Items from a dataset
↓

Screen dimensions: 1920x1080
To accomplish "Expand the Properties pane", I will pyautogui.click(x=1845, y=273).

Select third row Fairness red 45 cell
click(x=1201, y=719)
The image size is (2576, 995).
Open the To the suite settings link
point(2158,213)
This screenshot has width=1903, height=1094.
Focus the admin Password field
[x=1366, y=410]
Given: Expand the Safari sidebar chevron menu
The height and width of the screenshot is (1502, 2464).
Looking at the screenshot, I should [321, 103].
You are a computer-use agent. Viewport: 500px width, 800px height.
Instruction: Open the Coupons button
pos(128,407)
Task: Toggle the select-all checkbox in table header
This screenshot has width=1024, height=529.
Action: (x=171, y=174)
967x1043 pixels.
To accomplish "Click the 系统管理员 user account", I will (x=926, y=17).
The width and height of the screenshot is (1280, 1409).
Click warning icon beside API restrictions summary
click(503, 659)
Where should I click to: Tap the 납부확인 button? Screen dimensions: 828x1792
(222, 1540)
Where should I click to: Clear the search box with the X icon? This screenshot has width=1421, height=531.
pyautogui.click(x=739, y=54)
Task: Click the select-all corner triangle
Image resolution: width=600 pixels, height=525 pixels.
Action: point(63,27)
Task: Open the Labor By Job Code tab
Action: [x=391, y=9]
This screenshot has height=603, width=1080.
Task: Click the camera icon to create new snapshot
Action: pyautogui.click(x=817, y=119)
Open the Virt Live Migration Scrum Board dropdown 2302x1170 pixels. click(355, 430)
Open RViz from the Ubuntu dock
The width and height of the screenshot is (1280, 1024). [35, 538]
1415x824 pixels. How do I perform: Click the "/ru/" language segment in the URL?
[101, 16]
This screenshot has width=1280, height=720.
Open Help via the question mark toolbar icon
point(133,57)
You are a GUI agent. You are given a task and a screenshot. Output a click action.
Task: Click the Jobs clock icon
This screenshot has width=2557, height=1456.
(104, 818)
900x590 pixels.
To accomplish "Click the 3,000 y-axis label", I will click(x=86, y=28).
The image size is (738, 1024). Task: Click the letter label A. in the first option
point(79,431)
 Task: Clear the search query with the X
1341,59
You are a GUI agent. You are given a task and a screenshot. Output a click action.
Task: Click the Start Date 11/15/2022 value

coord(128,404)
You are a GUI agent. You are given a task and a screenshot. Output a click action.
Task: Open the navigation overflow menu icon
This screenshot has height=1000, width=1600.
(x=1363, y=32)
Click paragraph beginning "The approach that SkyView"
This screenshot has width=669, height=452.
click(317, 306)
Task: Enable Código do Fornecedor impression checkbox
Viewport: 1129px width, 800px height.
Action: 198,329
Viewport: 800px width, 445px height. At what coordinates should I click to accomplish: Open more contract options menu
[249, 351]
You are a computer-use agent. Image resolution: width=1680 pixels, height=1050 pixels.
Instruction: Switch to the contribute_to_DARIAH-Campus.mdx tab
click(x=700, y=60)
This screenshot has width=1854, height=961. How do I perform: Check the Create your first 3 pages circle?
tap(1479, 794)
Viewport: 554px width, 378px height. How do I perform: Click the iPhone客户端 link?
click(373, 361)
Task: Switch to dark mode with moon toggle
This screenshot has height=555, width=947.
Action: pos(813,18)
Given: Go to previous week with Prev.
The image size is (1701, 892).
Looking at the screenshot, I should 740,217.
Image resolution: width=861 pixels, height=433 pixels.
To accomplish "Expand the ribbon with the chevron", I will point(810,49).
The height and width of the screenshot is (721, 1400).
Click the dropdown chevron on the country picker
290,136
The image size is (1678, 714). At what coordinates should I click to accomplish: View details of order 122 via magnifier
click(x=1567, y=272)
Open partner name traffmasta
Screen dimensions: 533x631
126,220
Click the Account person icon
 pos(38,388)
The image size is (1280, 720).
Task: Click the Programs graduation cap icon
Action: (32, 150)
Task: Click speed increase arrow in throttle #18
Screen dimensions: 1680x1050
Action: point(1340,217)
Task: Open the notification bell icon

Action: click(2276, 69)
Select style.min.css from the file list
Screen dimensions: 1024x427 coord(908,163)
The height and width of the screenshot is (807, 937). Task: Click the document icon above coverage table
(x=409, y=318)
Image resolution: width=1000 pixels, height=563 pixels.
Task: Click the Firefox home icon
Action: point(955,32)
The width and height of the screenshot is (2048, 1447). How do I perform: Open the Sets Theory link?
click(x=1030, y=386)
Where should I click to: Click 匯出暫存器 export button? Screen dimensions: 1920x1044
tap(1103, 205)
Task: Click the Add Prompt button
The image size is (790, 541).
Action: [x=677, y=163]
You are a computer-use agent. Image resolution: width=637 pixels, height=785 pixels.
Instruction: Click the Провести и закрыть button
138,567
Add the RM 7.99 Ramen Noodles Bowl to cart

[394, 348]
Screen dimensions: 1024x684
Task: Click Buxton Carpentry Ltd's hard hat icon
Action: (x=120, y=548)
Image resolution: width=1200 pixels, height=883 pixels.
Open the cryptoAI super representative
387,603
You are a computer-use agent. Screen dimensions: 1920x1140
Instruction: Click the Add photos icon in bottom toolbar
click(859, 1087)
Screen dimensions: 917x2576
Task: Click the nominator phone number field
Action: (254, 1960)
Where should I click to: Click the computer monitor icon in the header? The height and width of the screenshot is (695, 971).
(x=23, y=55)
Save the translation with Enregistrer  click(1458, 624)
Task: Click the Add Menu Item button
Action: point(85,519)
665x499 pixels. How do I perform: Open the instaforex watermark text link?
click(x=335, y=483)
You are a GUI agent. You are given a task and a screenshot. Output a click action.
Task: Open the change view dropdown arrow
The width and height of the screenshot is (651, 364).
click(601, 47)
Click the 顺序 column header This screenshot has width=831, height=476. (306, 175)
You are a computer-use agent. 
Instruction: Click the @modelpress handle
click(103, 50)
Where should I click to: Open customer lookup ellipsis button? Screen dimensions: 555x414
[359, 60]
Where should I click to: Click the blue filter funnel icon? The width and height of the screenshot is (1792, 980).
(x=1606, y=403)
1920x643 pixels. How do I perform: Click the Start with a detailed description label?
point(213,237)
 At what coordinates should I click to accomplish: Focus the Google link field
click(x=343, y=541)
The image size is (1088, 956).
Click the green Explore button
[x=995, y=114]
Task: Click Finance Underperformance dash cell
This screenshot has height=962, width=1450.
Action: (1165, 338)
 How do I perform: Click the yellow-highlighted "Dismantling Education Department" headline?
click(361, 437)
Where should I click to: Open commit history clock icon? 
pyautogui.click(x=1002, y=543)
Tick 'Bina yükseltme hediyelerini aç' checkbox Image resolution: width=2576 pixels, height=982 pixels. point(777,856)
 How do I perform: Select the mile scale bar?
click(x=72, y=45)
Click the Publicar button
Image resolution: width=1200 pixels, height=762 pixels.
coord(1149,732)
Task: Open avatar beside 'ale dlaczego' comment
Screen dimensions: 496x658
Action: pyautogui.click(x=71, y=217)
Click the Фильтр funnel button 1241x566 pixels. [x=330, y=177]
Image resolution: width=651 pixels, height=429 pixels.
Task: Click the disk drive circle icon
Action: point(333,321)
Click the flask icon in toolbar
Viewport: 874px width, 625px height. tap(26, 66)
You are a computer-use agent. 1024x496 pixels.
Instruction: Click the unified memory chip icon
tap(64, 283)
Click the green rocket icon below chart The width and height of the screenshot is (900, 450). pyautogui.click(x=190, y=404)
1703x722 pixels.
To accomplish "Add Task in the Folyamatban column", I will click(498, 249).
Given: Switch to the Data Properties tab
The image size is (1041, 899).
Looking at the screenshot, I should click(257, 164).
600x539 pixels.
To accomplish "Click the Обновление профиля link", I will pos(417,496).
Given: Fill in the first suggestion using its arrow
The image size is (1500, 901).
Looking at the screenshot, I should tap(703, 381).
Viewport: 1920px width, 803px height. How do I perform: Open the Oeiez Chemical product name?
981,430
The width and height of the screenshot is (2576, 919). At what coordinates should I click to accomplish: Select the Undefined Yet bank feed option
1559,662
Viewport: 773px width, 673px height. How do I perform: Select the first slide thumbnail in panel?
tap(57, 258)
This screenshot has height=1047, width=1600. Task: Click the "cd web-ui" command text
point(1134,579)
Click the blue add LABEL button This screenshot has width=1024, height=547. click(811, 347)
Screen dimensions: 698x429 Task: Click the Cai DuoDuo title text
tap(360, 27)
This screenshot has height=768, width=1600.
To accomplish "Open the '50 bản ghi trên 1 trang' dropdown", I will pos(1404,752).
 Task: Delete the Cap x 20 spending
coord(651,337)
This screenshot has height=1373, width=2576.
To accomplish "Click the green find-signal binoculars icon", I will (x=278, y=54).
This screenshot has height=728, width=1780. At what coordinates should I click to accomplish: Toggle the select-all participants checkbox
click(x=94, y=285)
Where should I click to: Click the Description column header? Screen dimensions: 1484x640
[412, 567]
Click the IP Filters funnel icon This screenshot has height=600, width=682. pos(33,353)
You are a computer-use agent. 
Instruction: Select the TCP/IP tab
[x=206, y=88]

↑

→ **THE TASK**
Please format the records as a numbered list, starting with the line that contains "This screenshot has height=1373, width=2576." and continuing through the end of the records. Leave out any blank lines.

→ **ANSWER TO THE EXERCISE**
1. This screenshot has height=1373, width=2576.
2. To accomplish "Click the green find-signal binoculars icon", I will (x=278, y=54).
3. This screenshot has height=728, width=1780. At what coordinates should I click to accomplish: Toggle the select-all participants checkbox
4. click(x=94, y=285)
5. Where should I click to: Click the Description column header? Screen dimensions: 1484x640
6. [412, 567]
7. Click the IP Filters funnel icon This screenshot has height=600, width=682. pos(33,353)
8. You are a computer-use agent. 
9. Instruction: Select the TCP/IP tab
10. [x=206, y=88]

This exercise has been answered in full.